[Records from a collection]
■ ■ ■ ■
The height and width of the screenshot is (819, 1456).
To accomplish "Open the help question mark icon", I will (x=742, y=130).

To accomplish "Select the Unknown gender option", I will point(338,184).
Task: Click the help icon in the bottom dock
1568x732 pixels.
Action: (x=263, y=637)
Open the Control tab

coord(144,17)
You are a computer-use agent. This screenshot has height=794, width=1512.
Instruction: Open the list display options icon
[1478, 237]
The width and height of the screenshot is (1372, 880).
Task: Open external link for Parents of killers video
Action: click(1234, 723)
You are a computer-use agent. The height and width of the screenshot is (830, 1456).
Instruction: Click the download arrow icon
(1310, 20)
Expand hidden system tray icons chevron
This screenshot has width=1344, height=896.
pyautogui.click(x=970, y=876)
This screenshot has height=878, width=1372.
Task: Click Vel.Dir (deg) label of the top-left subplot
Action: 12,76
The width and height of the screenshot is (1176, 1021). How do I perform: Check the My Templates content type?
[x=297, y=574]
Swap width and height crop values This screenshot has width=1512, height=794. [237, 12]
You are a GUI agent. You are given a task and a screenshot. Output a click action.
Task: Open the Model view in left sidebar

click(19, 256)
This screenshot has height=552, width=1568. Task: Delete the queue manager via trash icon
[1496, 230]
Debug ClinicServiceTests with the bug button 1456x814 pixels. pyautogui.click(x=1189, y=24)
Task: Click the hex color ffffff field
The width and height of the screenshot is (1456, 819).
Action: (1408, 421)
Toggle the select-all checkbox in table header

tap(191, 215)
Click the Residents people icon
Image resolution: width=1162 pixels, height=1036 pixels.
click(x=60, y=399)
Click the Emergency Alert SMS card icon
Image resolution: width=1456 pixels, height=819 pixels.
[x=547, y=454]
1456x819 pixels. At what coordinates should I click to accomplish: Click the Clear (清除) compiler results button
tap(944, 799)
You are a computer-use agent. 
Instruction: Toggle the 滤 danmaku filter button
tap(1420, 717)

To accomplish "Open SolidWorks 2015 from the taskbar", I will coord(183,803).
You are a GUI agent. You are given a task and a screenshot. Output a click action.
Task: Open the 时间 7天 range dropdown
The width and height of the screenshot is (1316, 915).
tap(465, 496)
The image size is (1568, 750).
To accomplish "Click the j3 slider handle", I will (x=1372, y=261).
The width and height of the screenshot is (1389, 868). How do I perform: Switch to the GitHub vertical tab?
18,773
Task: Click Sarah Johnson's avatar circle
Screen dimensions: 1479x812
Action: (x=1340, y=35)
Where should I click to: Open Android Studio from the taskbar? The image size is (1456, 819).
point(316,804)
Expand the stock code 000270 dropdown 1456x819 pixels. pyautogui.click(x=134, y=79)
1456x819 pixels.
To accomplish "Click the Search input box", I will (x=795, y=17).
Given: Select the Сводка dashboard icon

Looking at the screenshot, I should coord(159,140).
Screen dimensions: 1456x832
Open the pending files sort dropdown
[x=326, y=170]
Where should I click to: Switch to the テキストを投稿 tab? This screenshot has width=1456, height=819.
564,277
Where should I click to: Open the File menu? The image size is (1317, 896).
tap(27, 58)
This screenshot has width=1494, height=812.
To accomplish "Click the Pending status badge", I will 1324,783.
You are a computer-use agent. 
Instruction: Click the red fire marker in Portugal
■ ■ ■ ■
→ What the task requires:
Filter the records above down to the lines containing "will".

→ Response to the exercise:
To accomplish "Open the help question mark icon", I will (x=742, y=130).
To accomplish "Select the Unknown gender option", I will point(338,184).
To accomplish "Open SolidWorks 2015 from the taskbar", I will coord(183,803).
To accomplish "Click the j3 slider handle", I will (x=1372, y=261).
To accomplish "Click the Search input box", I will (x=795, y=17).
To accomplish "Click the Pending status badge", I will 1324,783.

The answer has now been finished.